# SUPPLIED MATERIAL
= = =

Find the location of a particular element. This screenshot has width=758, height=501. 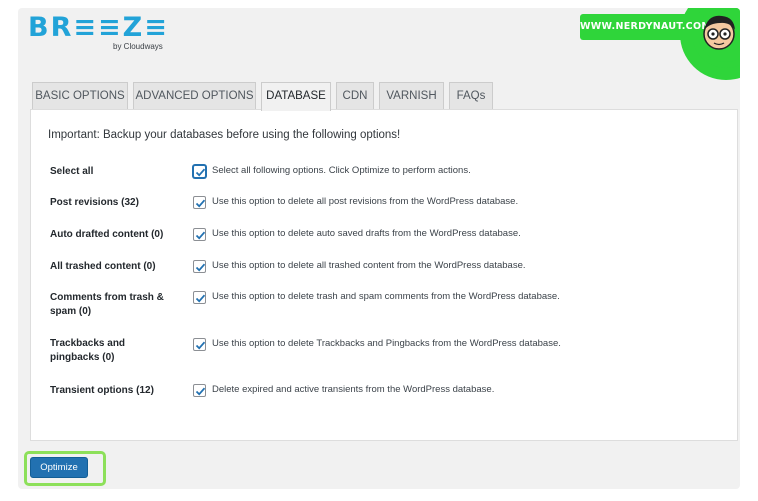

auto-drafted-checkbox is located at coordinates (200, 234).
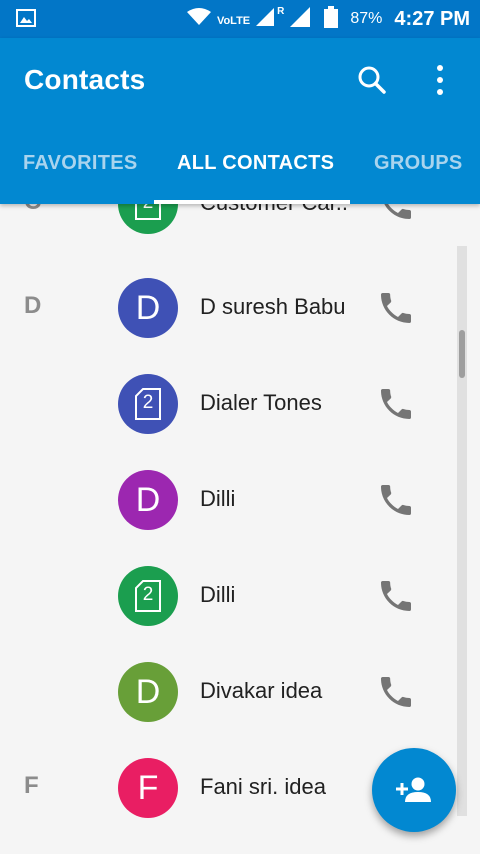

= = =

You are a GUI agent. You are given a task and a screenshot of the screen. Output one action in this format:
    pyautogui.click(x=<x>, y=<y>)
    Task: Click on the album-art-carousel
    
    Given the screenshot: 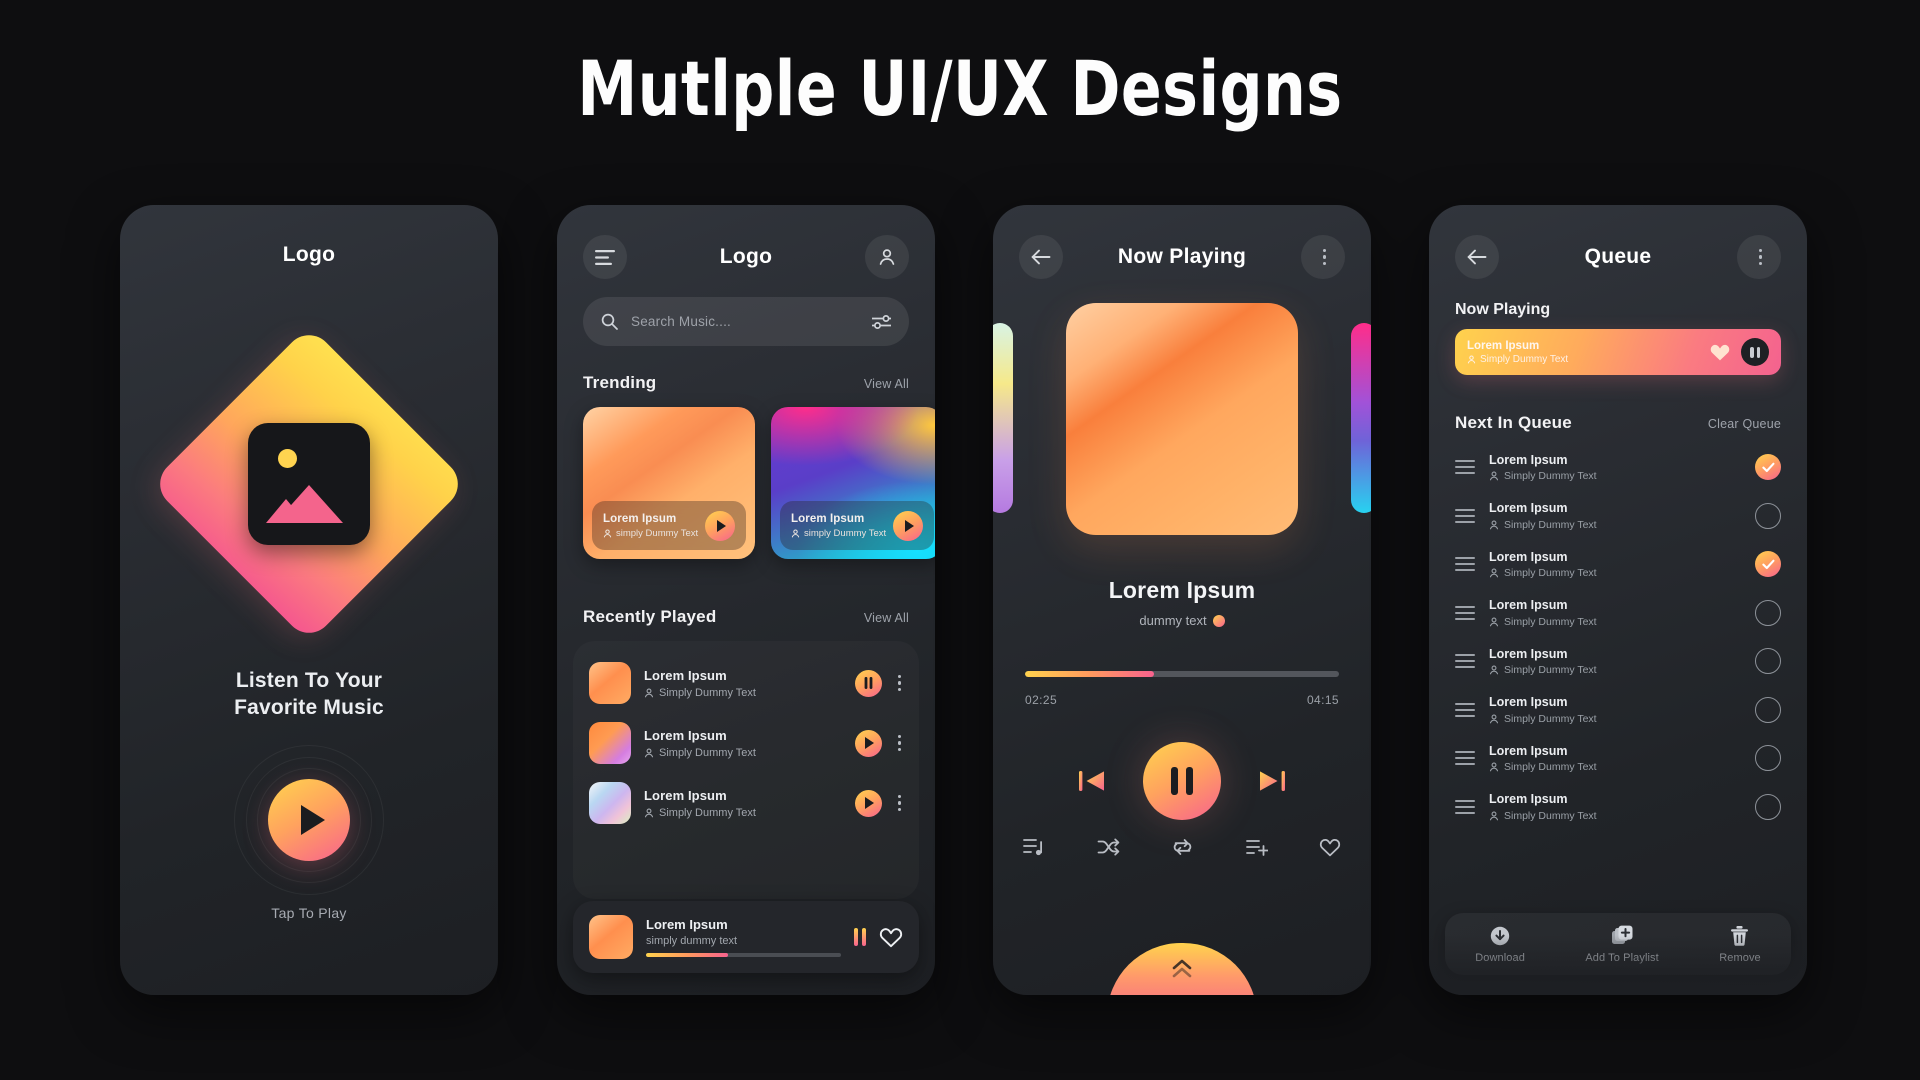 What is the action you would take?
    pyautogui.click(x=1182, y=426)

= = =

# YOUR GOAL
Repeat the rows from the line with "Find the location" up to and including the line with "auto-drafted-checkbox is located", changing "particular" to "specific" and keeping everything else the same. Leave out the pictures.

# RESULT
Find the location of a specific element. This screenshot has width=758, height=501. 

auto-drafted-checkbox is located at coordinates (200, 234).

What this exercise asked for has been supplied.